■ WORK ITEM A
Translate this sentence from the passage on Texas student testing into Spanish: "The STAAR exam is a strong assessment in large part because of the incredible amount of work Texas teachers put into reviewing the exam every year."
■ WORK ITEM B
Carry on the passage on Texas student testing, starting after its final sentence.

■ GIVEN TEXT
• • • • •

It’s also worth noting what does not pass for good design. First, these are terms only psychometric experts can discern and endorse. Not me, not you, not your average superintendent. In addition, things like parent surveys or extracurricular participation do not constitute valid or reliable measures while they may be useful for other purposes. Tech based curriculum offerings that monitor progress along the way can also be useful of course but they are not a substitute for valid, reliable, and sound measures.
Great care should be taken with through-year or “rolling assessments.” While potentially useful, we must ensure these meet the same validity, reliability, fairness, and comparability features. Florida, for example, is beginning to implement a new law that would add this type of assessment to its existing summative system but know that this is more, not less, testing.
The STAAR exam is a strong assessment in large part because of the incredible amount of work Texas teachers put into reviewing the exam every year. Each STAAR question is reviewed by 16-20 teachers, meaning that every year over 3,000 hours are spent reviewing and editing STAAR questions. The redesign has also had significant teacher involvement, with over 5,000 teacher hours spent on making the STAAR more closely mirror the classroom experience.
This slide is an example of that principle. The standards, on the left of the slide, are written by a team of teachers, parents, and business leaders. Then approved by the SBOE. These standards are then tested on the STAAR exam. If a test is well designed, teaching to it, that is covering the material that will be on the test is not educationally unsound but, of course, kill and drill can overdo it. That’s why curricular rigor helps teachers stay focused on student achievement, over test taking strategies.
When Texas has held true to a philosophy that embraces “what gets measured gets done” coupled with resources for reforms that work, we move the needle for students. This approach bore fruit in the early 2000s as you can see from this slide. Sadly, and around the time of the financial crisis our progress slowed dramatically. There was more flex and less muscle in the accountability system, more fine print that was authorized by the feds and could be manipulated to paint a rosier picture of our schools that masked the underperformance of students. During my days as Secretary, Texas had some of the highest special education exemption rates in the country.

• • • • •

■ PROVIDED MATERIAL
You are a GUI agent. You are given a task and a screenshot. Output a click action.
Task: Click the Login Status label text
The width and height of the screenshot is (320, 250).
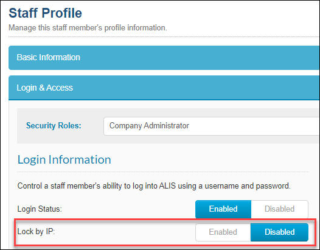click(40, 209)
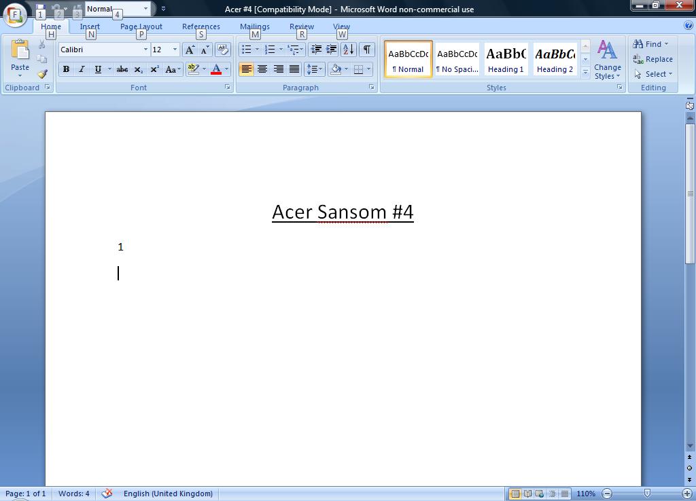
Task: Open the line spacing dropdown
Action: pos(314,69)
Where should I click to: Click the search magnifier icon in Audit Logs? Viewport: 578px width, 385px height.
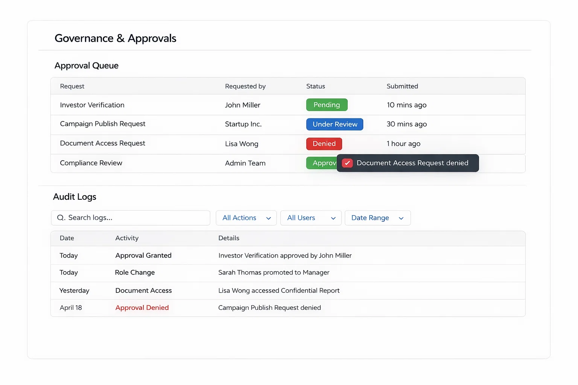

• • • • •

■ ANSWER SECTION A
El examen STAAR es una evaluación sólida en gran parte debido a la increíble cantidad de trabajo que los maestros de Texas dedican a revisar el examen cada año.

■ ANSWER SECTION B
In short, we took our foot off the gas. But happily, with HB 3, motivated by the significant declines in Texas student achievement that preceded that new law coupled with a realization that other states were pulling ahead and making faster progress, Texas has begun to get back on track. I think we are all pleased with the recent STAAR results especially in light of COVID, but we certainly have much more to do.
Like you, I believe our state’s number one asset is our people. Today, we are falling woefully short of meeting the needs of students and families and ultimately of the needs of our state and its growing economy. Texas had enjoyed economic growth because we have attracted talented people from other places, but we must do better by our own students. Over the past several sessions, this body has taken significant steps to strengthen our assessment and accountability system. To aid this work, you also invested heavily in our public schools through House Bill 3. I urge you to hold the line on these reforms and continue the work you all have already started.
Without the measurement and data that assessment brings coupled with the motivation, incentive and yes, enforcement of strong accountability we can and have fallen behind. If ever there was a time to stay true to the principle of caring enough to find out all we can through strong assessment and accountability systems — this is it.